Assuming reader ignorance and/or forgetfulness. An author I respect did this, and I’ve never quite forgiven her. Her book (which I read long ago, so some details may be fuzzy) centered around a woman who adopted a child with the reasonable belief that he was an orphan. Upon learning that the child might have been kidnapped, Adoptive Mom goes to great lengths to obtain DNA samples from the couple claiming to be the child’s biological parents. The author is careful to show us how Adoptive Mom secures a sample from each of the parents. Later in the book, Adoptive Mom receives the DNA reports. She looks at the woman’s DNA report and confirms that this woman is her child’s biological mother, but she doesn’t open the man’s report. Even when she learns that the woman was unfaithful, she doesn’t seem to consider the notion that Bio Mom’s husband might not be the father. Dramatic events ensue, Bio Mom and her lover die, and Adoptive Mom hands the kid over to Bio Mom’s husband. Lo and behold, when she finally opens his DNA report, it turns out that Hubby isn’t Bio Dad. With the kid’s biological parents deceased, Adoptive Mom gets the kid back, she lets Non-Bio Dad have visitation, and everybody decides to be one big happy family.

The problem for me was that once Bio Mom was revealed as a tramp, my first thought was, “Are we certain about paternity? Look at her husband’s report!” The fact that the author seemed to think (or hope) we’d all forgotten about it irked me no end. Readers remember things, especially when you make a big point of them, and they’re going to be looking for how these points tie into the story. Don’t assume they’ll forget that chapter or won’t understand its significance. They will remember and they will understand, and that’s going to deflate your big climactic moment.

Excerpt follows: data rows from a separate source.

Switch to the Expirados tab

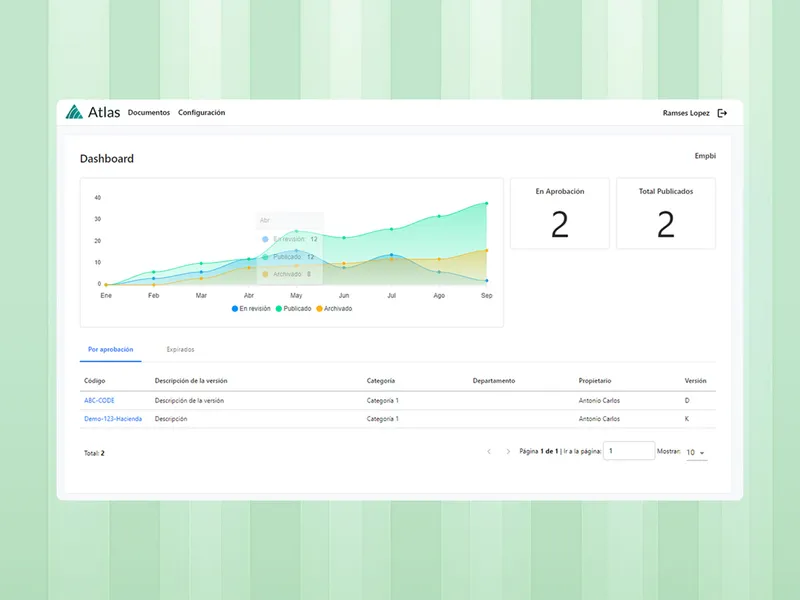coord(180,349)
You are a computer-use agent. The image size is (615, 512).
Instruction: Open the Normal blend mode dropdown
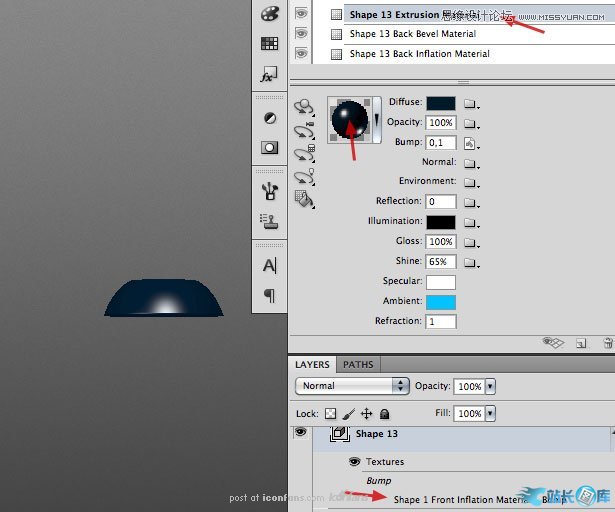pyautogui.click(x=352, y=386)
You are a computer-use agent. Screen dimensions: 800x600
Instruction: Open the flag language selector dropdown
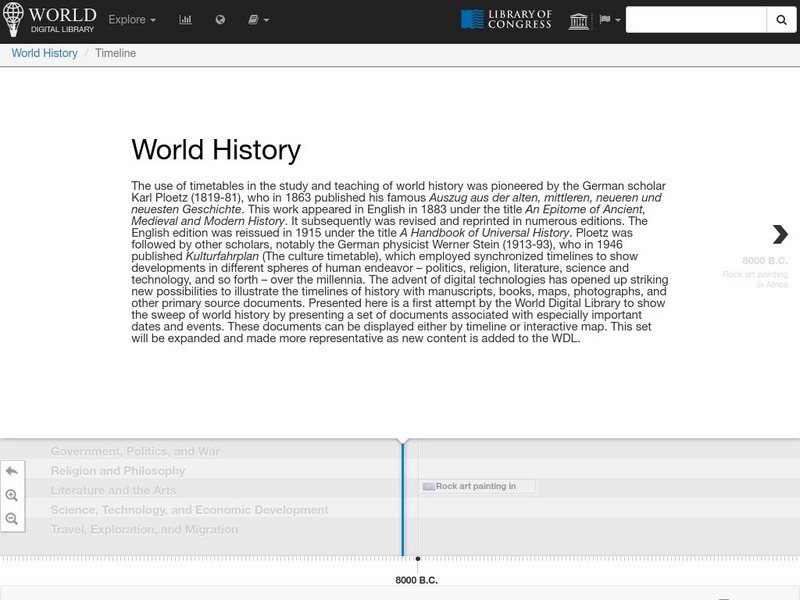[609, 20]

Inadequate explanation. The flip side of TMI and info dumps is the assumption that the reader knows what you’re thinking. You don’t have to spell everything out, but you do need to leave enough of a trail of breadcrumbs to get the reader to your chosen destination. This may be the most challenging thing to discern in your own writing, because you know what the spaces between sentences contain, and your brain is likely to fill in the blank spots when you’re revising. This is the moment when a writer can really use a beta reader or a good friend who is willing to read and provide honest feedback. The scope of a beta reader’s role is entirely up to the writer and the beta, but one valuable service the beta can provide is pointing out leaps in logic and gaps in chronology. If at all possible, have someone read your story through before you declare it done.


Obviously, this list is neither exclusive nor objective, and I can’t guarantee that if you follow these guidelines, you’ll win anything. All I can tell you is that when I was judging The Contest and I read stories with strong voices, logical plots, and a good balance of what was told and what was left for me to figure out, those stories were the ones that rose to the top. Even then, it wasn’t easy: this story had a compelling voice, but that one had an excellent plot, and I could easily make a case for either as the winner.

In the end, the decision truly was difficult, but maybe next time. . . .



3 thoughts on “Lessons from Judging a Writing Contest

  1. All good points, Jo, but if five people judged five different stories; unless one is outstanding and the others are trash, you might get five different opinions of who deserves first place. We all have different tastes, and we all read different books. What thrills one person may seem dull and boring to the next. Let’s just say, I’m glad you were the judge and not me!

    Liked by 1 person

  2. Actually, I think this is exactly what happened. The story I thought should have won didn’t even end up making the top 5 for two of the other four judges. If I had to guess, I’d say it was because of subject matter, but I’ll never know for certain. Discretion prevents me from saying much more, but I’ll note that at least one of the suggestions in this post was a direct result of reading a story that ended up winning an honorable mention. Thanks for weighing in!